Boa parte da obra de Henfil aborda problemas socioeconômicos e mazelas políticas
que, na essência, permanecem os mesmos, décadas depois. Ou seja, o país continua
atolado em seus próprios impasses, infelizmente. São muitos os desenhos de Henfil
sobre corrupção, crise econômica, desemprego, violência policial, descrédito dos
políticos, agressões ao meio-ambiente, saúde pública em frangalhos, aumento da
pobreza... O afiado senso de humor e o inconformismo de Henfil seguem sendo
referências vigorosas diante de uma realidade que não cessa de reproduzir injustiças
e exclusões. Isso tem a ver com a sua coerência ético-política e com a sua
característica singular de fazer uma crítica implacável do sistema dominante sem
deixar de ser hilariante em suas tiradas.

3) Estamos ficando intolerantes? Há espaço para o humor na intolerância?

R - O humor inteligente pode ser um antivírus contra a intolerância.

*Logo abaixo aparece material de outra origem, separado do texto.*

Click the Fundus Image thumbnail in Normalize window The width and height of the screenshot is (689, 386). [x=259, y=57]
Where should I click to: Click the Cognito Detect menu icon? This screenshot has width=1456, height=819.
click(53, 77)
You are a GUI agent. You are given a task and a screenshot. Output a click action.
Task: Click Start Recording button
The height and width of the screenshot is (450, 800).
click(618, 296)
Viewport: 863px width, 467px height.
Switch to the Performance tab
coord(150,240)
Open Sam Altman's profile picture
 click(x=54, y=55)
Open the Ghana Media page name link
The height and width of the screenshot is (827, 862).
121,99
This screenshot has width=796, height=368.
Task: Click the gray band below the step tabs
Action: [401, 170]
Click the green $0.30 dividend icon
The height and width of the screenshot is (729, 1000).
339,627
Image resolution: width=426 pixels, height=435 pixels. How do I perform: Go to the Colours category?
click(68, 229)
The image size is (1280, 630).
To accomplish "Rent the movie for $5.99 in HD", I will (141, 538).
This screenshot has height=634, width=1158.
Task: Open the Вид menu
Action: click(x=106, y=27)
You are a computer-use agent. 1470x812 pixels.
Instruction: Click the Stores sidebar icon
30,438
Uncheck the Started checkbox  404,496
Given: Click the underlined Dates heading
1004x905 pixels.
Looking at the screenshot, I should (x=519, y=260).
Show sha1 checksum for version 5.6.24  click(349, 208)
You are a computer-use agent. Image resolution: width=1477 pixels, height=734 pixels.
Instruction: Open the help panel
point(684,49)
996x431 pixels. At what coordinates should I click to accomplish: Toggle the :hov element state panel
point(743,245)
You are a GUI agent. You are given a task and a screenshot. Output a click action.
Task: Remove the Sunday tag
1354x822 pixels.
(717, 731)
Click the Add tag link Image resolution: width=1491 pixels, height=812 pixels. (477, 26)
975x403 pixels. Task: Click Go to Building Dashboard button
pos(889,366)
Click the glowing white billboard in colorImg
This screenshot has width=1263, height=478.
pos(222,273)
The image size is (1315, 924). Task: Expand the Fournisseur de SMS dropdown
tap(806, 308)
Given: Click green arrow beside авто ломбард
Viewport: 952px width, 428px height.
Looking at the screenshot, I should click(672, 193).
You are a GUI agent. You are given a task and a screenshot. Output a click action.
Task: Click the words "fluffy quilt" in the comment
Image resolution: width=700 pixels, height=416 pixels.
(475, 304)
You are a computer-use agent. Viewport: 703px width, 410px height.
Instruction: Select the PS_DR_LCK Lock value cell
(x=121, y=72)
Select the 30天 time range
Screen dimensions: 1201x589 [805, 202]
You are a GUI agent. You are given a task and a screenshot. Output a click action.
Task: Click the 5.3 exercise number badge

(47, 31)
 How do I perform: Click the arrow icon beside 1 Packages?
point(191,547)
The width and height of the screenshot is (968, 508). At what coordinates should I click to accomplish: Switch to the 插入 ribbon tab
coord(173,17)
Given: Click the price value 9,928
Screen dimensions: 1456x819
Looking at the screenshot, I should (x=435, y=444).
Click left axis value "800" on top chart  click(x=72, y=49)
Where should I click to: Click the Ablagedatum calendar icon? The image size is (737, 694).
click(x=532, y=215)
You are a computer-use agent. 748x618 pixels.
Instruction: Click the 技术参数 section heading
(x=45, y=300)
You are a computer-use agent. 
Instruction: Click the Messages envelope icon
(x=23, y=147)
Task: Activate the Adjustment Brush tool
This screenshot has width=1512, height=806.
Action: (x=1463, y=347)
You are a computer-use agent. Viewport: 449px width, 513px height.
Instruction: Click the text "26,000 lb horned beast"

Quando consegue


manejar bem a ironia, o gosto pela polêmica, o deboche na medida certa e o espírito
aberto ao contraditório, o humor é capaz de deixar tontas muitas mentes intolerantes.

4) Qual o futuro da charge no Brasil? E que lugar ela ocupa nesse cenário de crise do
jornalismo? O humor ainda tem espaço como crítica na sociedade contemporânea?
(Penso no que aconteceu, por exemplo, com o Charlie Hebdo?

R - Mais do que nunca, charges e cartuns são (e continuarão sendo) de extrema valia
como meio de expressão alternativo que permite pontuações críticas sobre fatos que
afetam o cotidiano das pessoas e as aspirações da coletividade. Com extraordinária
capacidade de síntese e espírito insubmisso, os melhores chargistas e cartunistas
põem na alça de mira arranjos e idiossincrasias do poder e denunciam interesses
econômicos gananciosos, preconceitos, discriminações e imposturas. Não raro, eles
trazem à luz situações que os poderosos desejariam a todo custo ocultar. O
entendimento de Henfil sobre o lugar crítico reservado ao humor está bem resumido
nesta afirmação: “Acho que quem está a fim de fazer humor para popularizar o
sistema deveria ser bancário. Atrapalharia menos. O humor que vale para mim é
aquele que dá um soco no fígado de quem oprime.”

5) Em determinado trecho do livro, você diz que Henfil definiu a provocação como raiz
das situações humorísticas. O que ele fazia ainda é possível no Brasil de hoje, numa
sociedade preocupada com o politicamente correto?

R - Justamente porque a sociedade atual parece preocupada com o politicamente


correto, o humor provocativo, sobretudo quando expõe contradições sociais e
políticas, se torna um elemento quase indispensável para se contrapor ao status quo e
ao conservadorismo. Ele põe em xeque consensos de ocasião; questiona hipocrisias e
falácias; e geralmente busca difundir visões alternativas e posições mais arejadas e
progressistas.

6) Você fala, em um trecho, que ficar indiferente era a única postura inadmissível em
1968. E hoje, qual a única postura inadmissível?

R – Não ser solidário às lutas pela emancipação social e pelos direitos da cidadania,
em oposição ao quadro calamitoso em que se encontra nosso país.